Many business owners dive into real
estate investments as a hobby or
source for additional income. Essentially, the dollars earned from selling
properties or collecting tenant rent create a
“salary” from a job entirely separate from
the executive’s career. But what happens
when this extra income becomes a tax burden?
“A lot of people set up an LLC because of
what it stands for: ‘limited liability’ corporation,” says Ed Chess, vice president for
Brentwood Advisors LLC, the wealth management arm of Brentwood Bank in Bethel Park, Pennsylvania. “Business owners
think of an LLC as a defense strategy, but
you can use the entity as a tool to do other
things.”
Here, Chess provides information on
who should take advantage of the LLC as
an income shelter, and how its peripheral
benefits, such as the Self Employed
Pension (SEP, pronounced “sep”), can protect earnings and help shape a sound financial future.

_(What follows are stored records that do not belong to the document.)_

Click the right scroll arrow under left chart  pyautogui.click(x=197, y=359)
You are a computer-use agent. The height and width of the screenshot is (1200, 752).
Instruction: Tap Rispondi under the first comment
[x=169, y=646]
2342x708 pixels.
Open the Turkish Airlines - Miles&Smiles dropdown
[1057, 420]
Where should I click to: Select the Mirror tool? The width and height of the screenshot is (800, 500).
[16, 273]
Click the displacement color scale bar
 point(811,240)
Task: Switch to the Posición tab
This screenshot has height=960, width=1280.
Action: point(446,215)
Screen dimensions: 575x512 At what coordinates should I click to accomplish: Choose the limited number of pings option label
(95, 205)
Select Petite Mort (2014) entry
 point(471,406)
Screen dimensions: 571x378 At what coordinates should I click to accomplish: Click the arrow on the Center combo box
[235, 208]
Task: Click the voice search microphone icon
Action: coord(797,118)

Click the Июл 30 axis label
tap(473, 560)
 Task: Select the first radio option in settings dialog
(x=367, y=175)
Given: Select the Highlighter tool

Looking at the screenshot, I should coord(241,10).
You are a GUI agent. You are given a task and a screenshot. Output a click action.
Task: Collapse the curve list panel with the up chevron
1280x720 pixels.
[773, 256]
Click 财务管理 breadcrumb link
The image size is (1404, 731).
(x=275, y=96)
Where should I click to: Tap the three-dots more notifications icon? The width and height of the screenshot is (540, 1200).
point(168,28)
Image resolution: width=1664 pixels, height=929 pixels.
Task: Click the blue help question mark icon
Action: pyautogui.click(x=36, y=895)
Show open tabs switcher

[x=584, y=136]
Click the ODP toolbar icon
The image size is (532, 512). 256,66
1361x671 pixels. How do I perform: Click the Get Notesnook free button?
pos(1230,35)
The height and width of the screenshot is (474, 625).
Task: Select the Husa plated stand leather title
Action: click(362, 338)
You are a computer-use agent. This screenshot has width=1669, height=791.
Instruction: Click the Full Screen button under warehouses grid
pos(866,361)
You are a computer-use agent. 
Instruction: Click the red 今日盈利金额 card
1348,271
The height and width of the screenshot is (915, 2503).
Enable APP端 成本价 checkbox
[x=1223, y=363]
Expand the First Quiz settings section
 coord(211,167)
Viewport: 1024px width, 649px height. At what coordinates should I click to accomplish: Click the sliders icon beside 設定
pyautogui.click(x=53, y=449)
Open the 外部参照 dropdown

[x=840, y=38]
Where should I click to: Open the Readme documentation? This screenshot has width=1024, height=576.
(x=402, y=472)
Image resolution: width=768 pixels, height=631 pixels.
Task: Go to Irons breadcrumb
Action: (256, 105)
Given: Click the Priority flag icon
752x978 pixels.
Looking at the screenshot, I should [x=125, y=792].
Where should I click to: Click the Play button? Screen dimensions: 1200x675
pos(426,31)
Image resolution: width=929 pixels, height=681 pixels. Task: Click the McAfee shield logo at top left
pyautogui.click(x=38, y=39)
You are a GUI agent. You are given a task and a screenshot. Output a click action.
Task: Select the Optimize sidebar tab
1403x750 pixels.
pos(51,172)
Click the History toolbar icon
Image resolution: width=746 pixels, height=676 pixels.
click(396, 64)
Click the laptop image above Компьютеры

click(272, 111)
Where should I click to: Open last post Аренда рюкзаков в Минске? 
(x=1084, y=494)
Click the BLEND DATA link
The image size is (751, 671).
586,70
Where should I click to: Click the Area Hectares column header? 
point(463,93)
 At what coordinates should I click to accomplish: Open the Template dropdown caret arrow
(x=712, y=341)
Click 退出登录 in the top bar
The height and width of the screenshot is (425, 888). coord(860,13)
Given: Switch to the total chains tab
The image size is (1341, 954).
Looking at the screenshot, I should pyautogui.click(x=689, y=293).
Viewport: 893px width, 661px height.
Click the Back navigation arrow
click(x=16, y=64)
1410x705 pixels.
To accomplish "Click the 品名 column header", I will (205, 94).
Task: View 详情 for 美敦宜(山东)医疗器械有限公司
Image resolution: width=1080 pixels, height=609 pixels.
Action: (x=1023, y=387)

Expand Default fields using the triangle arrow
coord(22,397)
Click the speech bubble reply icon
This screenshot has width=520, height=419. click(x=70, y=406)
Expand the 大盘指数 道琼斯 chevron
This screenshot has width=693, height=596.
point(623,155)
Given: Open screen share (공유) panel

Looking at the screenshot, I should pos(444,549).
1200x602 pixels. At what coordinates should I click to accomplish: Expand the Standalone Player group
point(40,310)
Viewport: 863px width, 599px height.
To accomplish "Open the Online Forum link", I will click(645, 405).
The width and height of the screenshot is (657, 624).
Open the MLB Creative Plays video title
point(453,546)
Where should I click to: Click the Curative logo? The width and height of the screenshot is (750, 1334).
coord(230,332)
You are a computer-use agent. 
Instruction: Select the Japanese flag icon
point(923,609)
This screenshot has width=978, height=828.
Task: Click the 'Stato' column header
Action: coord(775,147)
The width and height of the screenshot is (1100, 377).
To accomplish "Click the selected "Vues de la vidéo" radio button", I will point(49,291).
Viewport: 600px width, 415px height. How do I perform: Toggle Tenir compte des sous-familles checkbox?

Why set up an LLC for a side business or
hobby?
The primary reason business owners set
up an LLC is for a ‘corporate veil,’ which
protects a business owner’s personal assets should the business have its finances
scrutinized for any reason. However, there
are other benefits that LLCs offer for sole
proprietors who do not have the luxury of
opting into company-sponsored retirement
savings programs. If a one-man show
wants to put away money for retirement,
the owner has to organize the program. In
this case, that program likely is a SEP, and
an owner can set quite a bit of income
aside in this account. The same situation
can apply to any business executive who
has a real estate investment side business.
How does a SEP shelter income for sole proprietor LLCs?
A SEP allows you to create a retirement
vehicle for yourself, and you contribute
pre-tax dollars or deduct the amount on
your tax returns. Your accountant can
assist with these details. You do not pay taxes on dollars saved in your SEP account
until after you start drawing an income
from the account — after retirement, in
most cases. If that extra income you
earned through your LLC bumps your
income into a higher tax bracket, you can
alleviate tax burden by contributing generously to your SEP. Because you have an
opportunity to contribute a significant portion of pre-tax income to the SEP (25 percent of $225,000, or up to $45,000, according to 2007 contribution limits), you can
protect this income and also prevent the
remainder of your income from being
taxed at the higher amount. This strategy is
commonly used in sole proprietors’ main
businesses, but many people do not think
to utilize a SEP for an LLC that is formed
for a side venture or hobby like real estate.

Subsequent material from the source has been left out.